**EXERCISE AIM**
Transcribe the full listing with no word altered.

**MATERIAL FOR THE TASK**
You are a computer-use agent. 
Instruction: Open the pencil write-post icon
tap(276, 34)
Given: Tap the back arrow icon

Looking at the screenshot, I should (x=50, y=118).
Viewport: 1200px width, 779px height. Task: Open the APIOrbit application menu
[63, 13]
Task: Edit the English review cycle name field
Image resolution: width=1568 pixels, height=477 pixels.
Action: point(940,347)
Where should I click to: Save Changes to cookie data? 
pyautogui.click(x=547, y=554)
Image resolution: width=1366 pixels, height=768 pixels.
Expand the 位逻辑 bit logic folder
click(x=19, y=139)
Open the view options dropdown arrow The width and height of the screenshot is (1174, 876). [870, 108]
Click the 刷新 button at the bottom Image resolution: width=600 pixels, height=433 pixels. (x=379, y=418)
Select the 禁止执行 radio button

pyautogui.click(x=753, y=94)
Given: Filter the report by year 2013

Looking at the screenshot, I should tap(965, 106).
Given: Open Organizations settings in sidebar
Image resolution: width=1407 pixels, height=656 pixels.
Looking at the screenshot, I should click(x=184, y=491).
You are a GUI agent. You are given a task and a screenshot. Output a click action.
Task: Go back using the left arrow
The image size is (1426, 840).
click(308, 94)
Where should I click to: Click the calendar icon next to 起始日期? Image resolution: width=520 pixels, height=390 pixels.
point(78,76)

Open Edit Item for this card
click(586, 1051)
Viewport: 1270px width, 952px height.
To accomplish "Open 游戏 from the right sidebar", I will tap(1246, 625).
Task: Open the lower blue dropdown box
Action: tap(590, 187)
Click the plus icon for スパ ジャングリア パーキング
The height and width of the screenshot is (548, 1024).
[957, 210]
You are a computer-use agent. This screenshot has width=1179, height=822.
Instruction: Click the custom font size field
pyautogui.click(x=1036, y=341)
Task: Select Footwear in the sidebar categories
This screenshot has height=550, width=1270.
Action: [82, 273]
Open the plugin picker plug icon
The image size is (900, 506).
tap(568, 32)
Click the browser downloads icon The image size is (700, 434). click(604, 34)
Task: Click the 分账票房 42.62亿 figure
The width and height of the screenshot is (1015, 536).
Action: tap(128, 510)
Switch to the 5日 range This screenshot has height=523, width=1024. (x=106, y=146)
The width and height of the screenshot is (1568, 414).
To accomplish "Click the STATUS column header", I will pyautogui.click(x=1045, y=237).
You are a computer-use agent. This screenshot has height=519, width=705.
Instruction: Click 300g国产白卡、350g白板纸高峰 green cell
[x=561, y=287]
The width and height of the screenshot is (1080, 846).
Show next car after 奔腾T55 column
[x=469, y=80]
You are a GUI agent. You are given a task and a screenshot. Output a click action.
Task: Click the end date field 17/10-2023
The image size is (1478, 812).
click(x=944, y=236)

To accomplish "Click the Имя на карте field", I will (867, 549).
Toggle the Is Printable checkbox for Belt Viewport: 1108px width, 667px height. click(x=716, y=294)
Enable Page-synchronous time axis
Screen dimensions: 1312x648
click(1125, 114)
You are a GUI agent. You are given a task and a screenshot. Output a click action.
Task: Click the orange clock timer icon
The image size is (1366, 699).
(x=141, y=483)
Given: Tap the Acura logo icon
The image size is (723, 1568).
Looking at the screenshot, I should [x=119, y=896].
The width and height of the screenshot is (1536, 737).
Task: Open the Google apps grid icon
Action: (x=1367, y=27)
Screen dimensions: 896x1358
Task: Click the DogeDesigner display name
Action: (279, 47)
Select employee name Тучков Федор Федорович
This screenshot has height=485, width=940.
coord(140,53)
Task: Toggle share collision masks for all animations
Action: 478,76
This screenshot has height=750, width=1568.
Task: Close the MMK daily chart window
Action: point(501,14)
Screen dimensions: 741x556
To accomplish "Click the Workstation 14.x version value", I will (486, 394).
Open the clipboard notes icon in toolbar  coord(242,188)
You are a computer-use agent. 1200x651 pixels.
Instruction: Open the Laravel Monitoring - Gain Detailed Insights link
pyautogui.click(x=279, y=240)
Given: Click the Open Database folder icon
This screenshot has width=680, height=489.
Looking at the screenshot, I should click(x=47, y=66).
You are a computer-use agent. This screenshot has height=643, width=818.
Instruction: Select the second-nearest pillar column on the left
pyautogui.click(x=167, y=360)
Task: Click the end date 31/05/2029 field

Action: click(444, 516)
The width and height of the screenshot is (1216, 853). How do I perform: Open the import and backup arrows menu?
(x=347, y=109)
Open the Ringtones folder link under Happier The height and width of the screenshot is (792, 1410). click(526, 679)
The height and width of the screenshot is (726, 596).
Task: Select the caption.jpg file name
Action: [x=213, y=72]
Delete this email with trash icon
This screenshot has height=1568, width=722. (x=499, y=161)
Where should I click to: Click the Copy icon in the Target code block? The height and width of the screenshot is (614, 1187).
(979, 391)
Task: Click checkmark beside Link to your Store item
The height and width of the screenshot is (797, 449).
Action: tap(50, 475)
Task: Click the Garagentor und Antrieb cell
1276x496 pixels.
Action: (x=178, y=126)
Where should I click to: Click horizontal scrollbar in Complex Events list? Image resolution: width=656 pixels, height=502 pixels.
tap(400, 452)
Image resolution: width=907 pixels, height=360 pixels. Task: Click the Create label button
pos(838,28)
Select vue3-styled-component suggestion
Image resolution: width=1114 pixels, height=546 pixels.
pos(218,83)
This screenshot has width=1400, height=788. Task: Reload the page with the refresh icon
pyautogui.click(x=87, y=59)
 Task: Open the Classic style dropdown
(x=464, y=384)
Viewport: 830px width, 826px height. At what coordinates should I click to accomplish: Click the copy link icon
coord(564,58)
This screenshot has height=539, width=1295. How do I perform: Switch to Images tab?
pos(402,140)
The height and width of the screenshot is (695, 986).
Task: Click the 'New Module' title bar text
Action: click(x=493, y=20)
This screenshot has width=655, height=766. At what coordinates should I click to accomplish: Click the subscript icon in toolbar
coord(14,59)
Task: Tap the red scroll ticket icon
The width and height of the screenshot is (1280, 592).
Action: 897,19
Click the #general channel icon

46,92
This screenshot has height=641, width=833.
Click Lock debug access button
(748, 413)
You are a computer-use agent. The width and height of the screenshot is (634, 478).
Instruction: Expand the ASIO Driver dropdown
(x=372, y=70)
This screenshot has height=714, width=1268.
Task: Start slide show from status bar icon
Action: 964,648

**RESPONSE FOR THIS EXERCISE**
You are a computer-use agent. 
Instruction: Open the pencil write-post icon
tap(276, 34)
Given: Tap the back arrow icon

Looking at the screenshot, I should (x=50, y=118).
Viewport: 1200px width, 779px height. Task: Open the APIOrbit application menu
[63, 13]
Task: Edit the English review cycle name field
Image resolution: width=1568 pixels, height=477 pixels.
Action: point(940,347)
Where should I click to: Save Changes to cookie data? 
pyautogui.click(x=547, y=554)
Image resolution: width=1366 pixels, height=768 pixels.
Expand the 位逻辑 bit logic folder
click(x=19, y=139)
Open the view options dropdown arrow The width and height of the screenshot is (1174, 876). [870, 108]
Click the 刷新 button at the bottom Image resolution: width=600 pixels, height=433 pixels. (x=379, y=418)
Select the 禁止执行 radio button

pyautogui.click(x=753, y=94)
Given: Filter the report by year 2013

Looking at the screenshot, I should tap(965, 106).
Given: Open Organizations settings in sidebar
Image resolution: width=1407 pixels, height=656 pixels.
Looking at the screenshot, I should click(x=184, y=491).
You are a GUI agent. You are given a task and a screenshot. Output a click action.
Task: Go back using the left arrow
The image size is (1426, 840).
click(308, 94)
Where should I click to: Click the calendar icon next to 起始日期? Image resolution: width=520 pixels, height=390 pixels.
point(78,76)

Open Edit Item for this card
click(586, 1051)
Viewport: 1270px width, 952px height.
To accomplish "Open 游戏 from the right sidebar", I will tap(1246, 625).
Task: Open the lower blue dropdown box
Action: tap(590, 187)
Click the plus icon for スパ ジャングリア パーキング
The height and width of the screenshot is (548, 1024).
[957, 210]
You are a computer-use agent. This screenshot has width=1179, height=822.
Instruction: Click the custom font size field
pyautogui.click(x=1036, y=341)
Task: Select Footwear in the sidebar categories
This screenshot has height=550, width=1270.
Action: [82, 273]
Open the plugin picker plug icon
The image size is (900, 506).
tap(568, 32)
Click the browser downloads icon The image size is (700, 434). click(604, 34)
Task: Click the 分账票房 42.62亿 figure
The width and height of the screenshot is (1015, 536).
Action: tap(128, 510)
Switch to the 5日 range This screenshot has height=523, width=1024. (x=106, y=146)
The width and height of the screenshot is (1568, 414).
To accomplish "Click the STATUS column header", I will pyautogui.click(x=1045, y=237).
You are a computer-use agent. This screenshot has height=519, width=705.
Instruction: Click 300g国产白卡、350g白板纸高峰 green cell
[x=561, y=287]
The width and height of the screenshot is (1080, 846).
Show next car after 奔腾T55 column
[x=469, y=80]
You are a GUI agent. You are given a task and a screenshot. Output a click action.
Task: Click the end date field 17/10-2023
The image size is (1478, 812).
click(x=944, y=236)

To accomplish "Click the Имя на карте field", I will (867, 549).
Toggle the Is Printable checkbox for Belt Viewport: 1108px width, 667px height. click(x=716, y=294)
Enable Page-synchronous time axis
Screen dimensions: 1312x648
click(1125, 114)
You are a GUI agent. You are given a task and a screenshot. Output a click action.
Task: Click the orange clock timer icon
The image size is (1366, 699).
(x=141, y=483)
Given: Tap the Acura logo icon
The image size is (723, 1568).
Looking at the screenshot, I should [x=119, y=896].
The width and height of the screenshot is (1536, 737).
Task: Open the Google apps grid icon
Action: (x=1367, y=27)
Screen dimensions: 896x1358
Task: Click the DogeDesigner display name
Action: (279, 47)
Select employee name Тучков Федор Федорович
This screenshot has height=485, width=940.
coord(140,53)
Task: Toggle share collision masks for all animations
Action: 478,76
This screenshot has height=750, width=1568.
Task: Close the MMK daily chart window
Action: point(501,14)
Screen dimensions: 741x556
To accomplish "Click the Workstation 14.x version value", I will (486, 394).
Open the clipboard notes icon in toolbar  coord(242,188)
You are a computer-use agent. 1200x651 pixels.
Instruction: Open the Laravel Monitoring - Gain Detailed Insights link
pyautogui.click(x=279, y=240)
Given: Click the Open Database folder icon
This screenshot has width=680, height=489.
Looking at the screenshot, I should click(x=47, y=66).
You are a computer-use agent. This screenshot has height=643, width=818.
Instruction: Select the second-nearest pillar column on the left
pyautogui.click(x=167, y=360)
Task: Click the end date 31/05/2029 field

Action: click(444, 516)
The width and height of the screenshot is (1216, 853). How do I perform: Open the import and backup arrows menu?
(x=347, y=109)
Open the Ringtones folder link under Happier The height and width of the screenshot is (792, 1410). click(526, 679)
The height and width of the screenshot is (726, 596).
Task: Select the caption.jpg file name
Action: [x=213, y=72]
Delete this email with trash icon
This screenshot has height=1568, width=722. (x=499, y=161)
Where should I click to: Click the Copy icon in the Target code block? The height and width of the screenshot is (614, 1187).
(979, 391)
Task: Click checkmark beside Link to your Store item
The height and width of the screenshot is (797, 449).
Action: tap(50, 475)
Task: Click the Garagentor und Antrieb cell
1276x496 pixels.
Action: (x=178, y=126)
Where should I click to: Click horizontal scrollbar in Complex Events list? Image resolution: width=656 pixels, height=502 pixels.
tap(400, 452)
Image resolution: width=907 pixels, height=360 pixels. Task: Click the Create label button
pos(838,28)
Select vue3-styled-component suggestion
Image resolution: width=1114 pixels, height=546 pixels.
pos(218,83)
This screenshot has width=1400, height=788. Task: Reload the page with the refresh icon
pyautogui.click(x=87, y=59)
 Task: Open the Classic style dropdown
(x=464, y=384)
Viewport: 830px width, 826px height. At what coordinates should I click to accomplish: Click the copy link icon
coord(564,58)
This screenshot has height=539, width=1295. How do I perform: Switch to Images tab?
pos(402,140)
The height and width of the screenshot is (695, 986).
Task: Click the 'New Module' title bar text
Action: click(x=493, y=20)
This screenshot has width=655, height=766. At what coordinates should I click to accomplish: Click the subscript icon in toolbar
coord(14,59)
Task: Tap the red scroll ticket icon
The width and height of the screenshot is (1280, 592).
Action: 897,19
Click the #general channel icon

46,92
This screenshot has height=641, width=833.
Click Lock debug access button
(748, 413)
You are a computer-use agent. The width and height of the screenshot is (634, 478).
Instruction: Expand the ASIO Driver dropdown
(x=372, y=70)
This screenshot has height=714, width=1268.
Task: Start slide show from status bar icon
Action: 964,648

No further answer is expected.